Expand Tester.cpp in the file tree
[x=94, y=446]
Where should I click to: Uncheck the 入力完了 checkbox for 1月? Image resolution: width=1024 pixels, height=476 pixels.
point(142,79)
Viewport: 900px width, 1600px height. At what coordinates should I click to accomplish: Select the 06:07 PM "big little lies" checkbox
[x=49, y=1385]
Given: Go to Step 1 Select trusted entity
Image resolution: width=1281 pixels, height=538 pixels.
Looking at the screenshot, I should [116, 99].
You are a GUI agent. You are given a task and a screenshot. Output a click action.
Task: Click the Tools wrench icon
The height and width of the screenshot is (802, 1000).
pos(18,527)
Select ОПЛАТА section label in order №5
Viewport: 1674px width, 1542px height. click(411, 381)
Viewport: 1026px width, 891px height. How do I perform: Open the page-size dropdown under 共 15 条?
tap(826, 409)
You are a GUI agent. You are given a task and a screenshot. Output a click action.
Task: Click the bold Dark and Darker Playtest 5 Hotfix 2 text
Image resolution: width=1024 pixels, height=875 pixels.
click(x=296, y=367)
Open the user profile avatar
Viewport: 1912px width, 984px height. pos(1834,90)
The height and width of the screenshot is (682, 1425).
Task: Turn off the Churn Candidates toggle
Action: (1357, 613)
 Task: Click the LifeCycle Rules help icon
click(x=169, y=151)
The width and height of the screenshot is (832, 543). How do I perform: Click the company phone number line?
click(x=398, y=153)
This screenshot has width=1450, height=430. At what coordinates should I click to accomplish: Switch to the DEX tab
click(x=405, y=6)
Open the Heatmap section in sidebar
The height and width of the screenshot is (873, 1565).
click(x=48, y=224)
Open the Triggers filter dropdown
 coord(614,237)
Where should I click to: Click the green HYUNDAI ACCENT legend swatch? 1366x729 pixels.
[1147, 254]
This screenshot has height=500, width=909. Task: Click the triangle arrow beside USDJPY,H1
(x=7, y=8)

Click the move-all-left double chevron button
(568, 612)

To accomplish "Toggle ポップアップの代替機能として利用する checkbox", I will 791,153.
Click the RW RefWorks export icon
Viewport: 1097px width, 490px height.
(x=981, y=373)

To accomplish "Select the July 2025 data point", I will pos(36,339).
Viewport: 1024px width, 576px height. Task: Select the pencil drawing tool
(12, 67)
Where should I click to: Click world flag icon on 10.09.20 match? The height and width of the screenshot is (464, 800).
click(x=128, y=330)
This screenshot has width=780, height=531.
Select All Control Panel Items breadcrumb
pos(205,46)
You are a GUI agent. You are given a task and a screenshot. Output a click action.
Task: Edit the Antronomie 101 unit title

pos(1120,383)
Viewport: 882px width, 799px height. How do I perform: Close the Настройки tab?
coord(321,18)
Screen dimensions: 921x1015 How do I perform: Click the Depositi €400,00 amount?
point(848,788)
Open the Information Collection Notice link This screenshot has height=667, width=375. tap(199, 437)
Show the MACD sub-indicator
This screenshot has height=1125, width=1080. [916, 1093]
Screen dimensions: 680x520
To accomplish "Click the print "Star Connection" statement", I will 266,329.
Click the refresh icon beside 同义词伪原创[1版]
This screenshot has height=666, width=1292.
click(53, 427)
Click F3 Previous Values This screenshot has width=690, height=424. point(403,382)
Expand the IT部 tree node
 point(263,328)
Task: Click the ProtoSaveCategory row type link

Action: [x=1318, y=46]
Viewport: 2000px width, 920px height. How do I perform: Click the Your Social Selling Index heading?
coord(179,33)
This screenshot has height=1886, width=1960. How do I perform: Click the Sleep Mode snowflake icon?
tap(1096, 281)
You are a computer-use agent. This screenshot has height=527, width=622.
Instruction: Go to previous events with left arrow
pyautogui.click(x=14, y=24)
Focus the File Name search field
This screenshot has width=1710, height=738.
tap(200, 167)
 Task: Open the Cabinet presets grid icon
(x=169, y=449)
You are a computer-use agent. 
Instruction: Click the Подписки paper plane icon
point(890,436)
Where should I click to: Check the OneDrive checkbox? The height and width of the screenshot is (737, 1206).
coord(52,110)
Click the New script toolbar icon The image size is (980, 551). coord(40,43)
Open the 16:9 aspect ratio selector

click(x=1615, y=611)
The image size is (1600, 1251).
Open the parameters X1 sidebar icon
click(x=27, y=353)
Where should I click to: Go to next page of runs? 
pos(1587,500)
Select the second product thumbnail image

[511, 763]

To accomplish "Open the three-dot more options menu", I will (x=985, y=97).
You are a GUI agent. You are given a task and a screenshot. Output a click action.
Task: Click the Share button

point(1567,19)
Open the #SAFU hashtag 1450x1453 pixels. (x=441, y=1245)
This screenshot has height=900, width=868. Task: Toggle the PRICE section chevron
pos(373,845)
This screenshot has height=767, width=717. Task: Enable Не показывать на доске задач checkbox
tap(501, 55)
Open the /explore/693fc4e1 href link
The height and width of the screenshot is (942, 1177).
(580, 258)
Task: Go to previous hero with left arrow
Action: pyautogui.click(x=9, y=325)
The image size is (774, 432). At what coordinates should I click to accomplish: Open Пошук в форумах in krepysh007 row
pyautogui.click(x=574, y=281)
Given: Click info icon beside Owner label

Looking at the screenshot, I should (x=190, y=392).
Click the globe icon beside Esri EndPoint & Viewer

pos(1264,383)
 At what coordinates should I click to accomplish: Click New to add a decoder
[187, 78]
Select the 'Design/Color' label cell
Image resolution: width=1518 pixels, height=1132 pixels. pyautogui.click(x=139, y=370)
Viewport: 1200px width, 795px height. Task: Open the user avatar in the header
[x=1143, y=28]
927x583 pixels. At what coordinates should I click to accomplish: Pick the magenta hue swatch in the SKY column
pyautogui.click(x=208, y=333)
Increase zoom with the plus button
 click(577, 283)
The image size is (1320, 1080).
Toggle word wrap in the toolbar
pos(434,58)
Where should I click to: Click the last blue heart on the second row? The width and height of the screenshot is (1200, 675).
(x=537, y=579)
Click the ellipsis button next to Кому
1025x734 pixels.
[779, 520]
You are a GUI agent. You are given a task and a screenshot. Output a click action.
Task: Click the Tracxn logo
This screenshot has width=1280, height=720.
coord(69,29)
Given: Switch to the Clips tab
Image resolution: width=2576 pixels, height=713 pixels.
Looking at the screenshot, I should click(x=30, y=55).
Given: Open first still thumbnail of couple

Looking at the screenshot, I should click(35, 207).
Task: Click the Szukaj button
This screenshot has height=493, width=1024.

(ACTION ITEM)
Using the listing above, gather each line that holds the string "computer" and copy it.

(EXERCISE OUTPUT)
You are a computer-use agent. This screenshot has height=527, width=622.
You are a computer-use agent. 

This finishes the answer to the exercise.